WORK INSTRUCTIONS: Report each line of the records below that contains the string "arrow".

SUPPLIED MATERIAL:
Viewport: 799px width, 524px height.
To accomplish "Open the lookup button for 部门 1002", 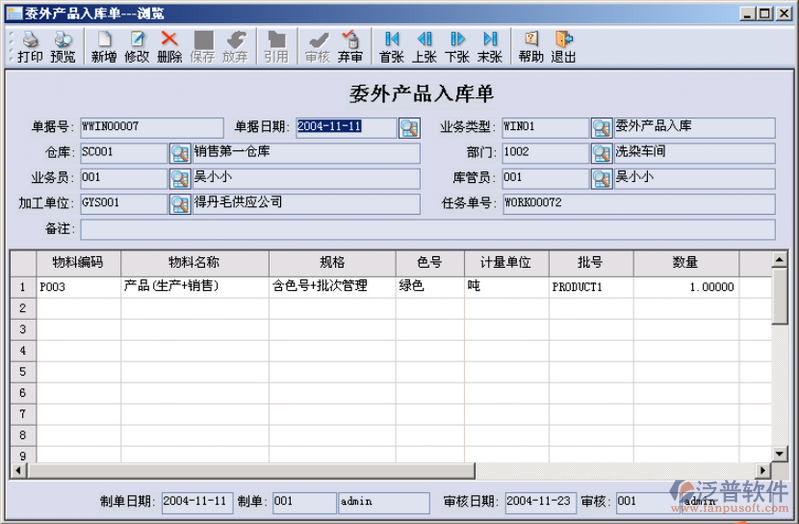I will (601, 153).
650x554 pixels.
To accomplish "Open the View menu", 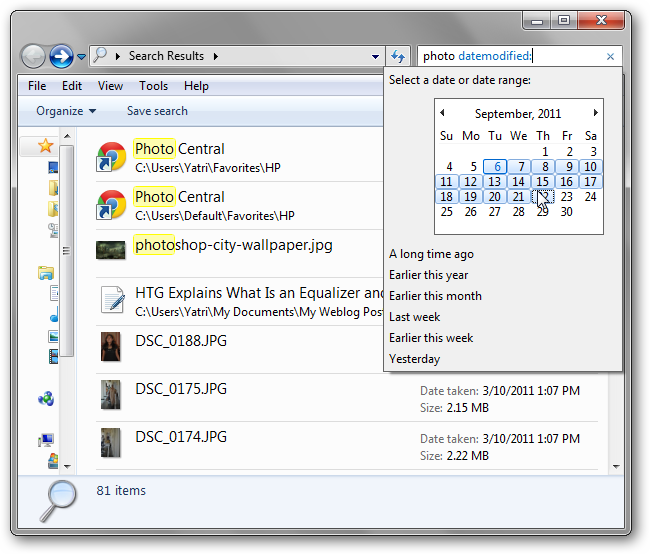I will point(110,86).
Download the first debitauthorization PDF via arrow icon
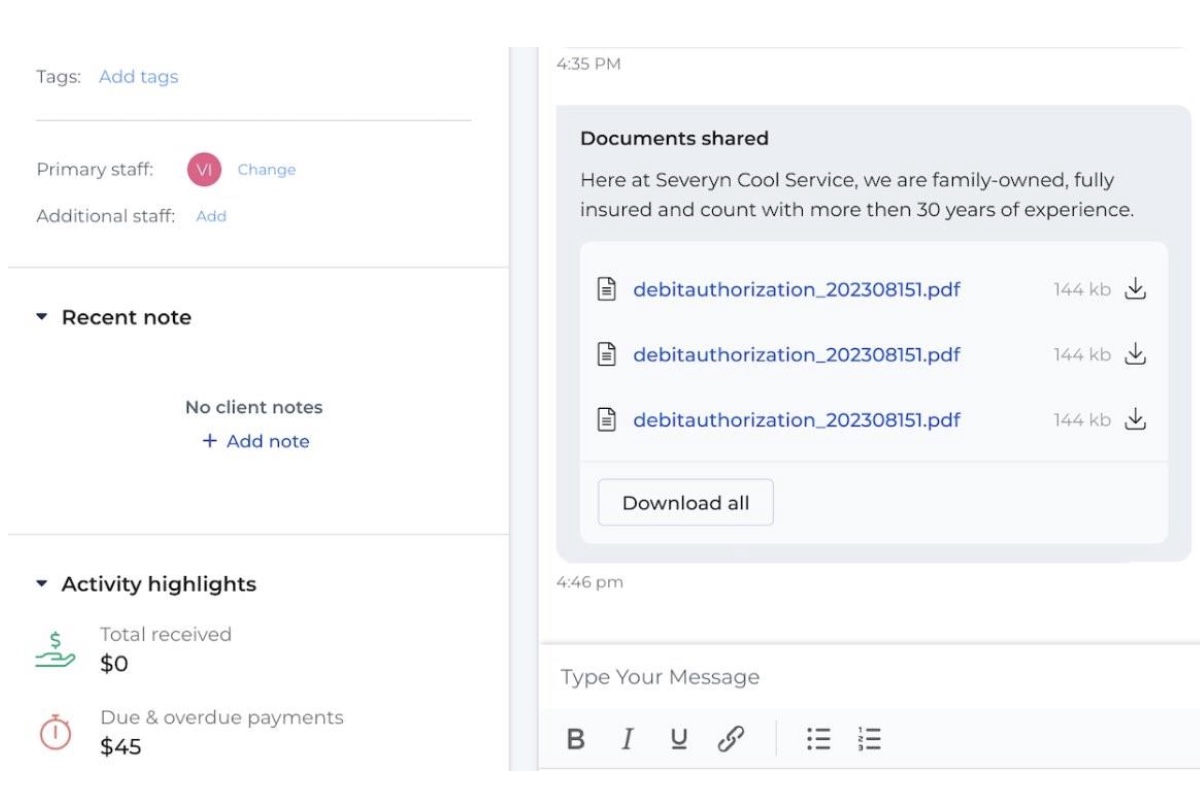 1134,290
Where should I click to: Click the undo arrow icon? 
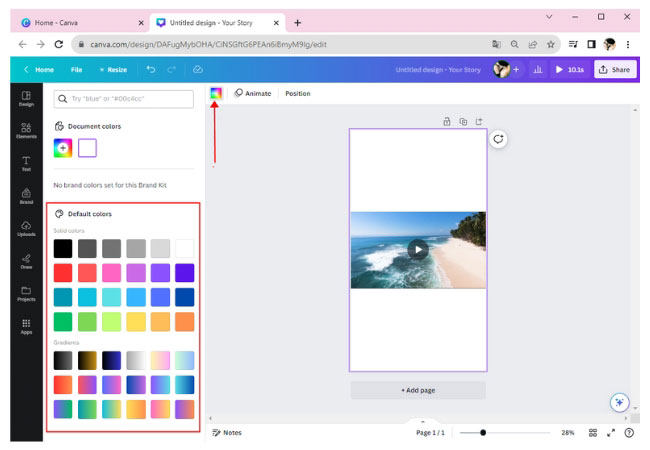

REPLY TO THE EXERCISE:
Download the first debitauthorization PDF via arrow icon
Where should I click to: Click the undo arrow icon? 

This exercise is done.